### RAW DATA
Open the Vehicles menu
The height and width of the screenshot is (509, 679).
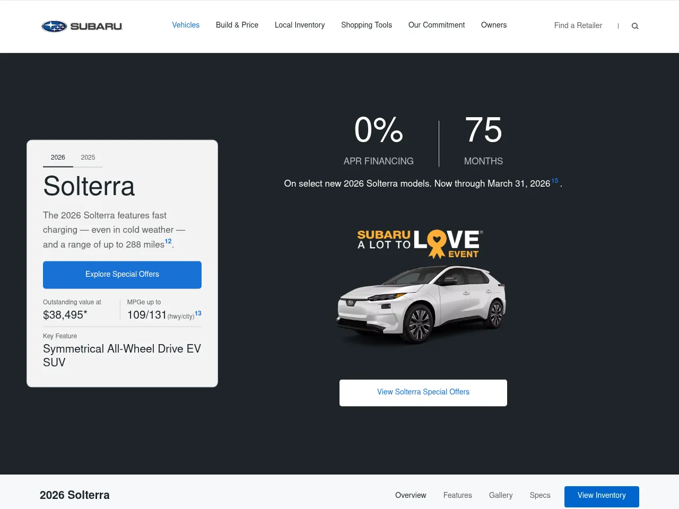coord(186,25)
...
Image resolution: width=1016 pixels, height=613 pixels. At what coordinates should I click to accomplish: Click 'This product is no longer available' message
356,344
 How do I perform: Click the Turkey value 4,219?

### WHAT YOU SHOULD DO
Transcribe the lines above between the line holding "Image resolution: width=1016" and the line holding "How do I perform: Click", inclusive, exactly as they stand and with nothing added.

### YOUR RESPONSE
Image resolution: width=1016 pixels, height=613 pixels. At what coordinates should I click to accomplish: Click 'This product is no longer available' message
356,344
 How do I perform: Click the Turkey value 4,219?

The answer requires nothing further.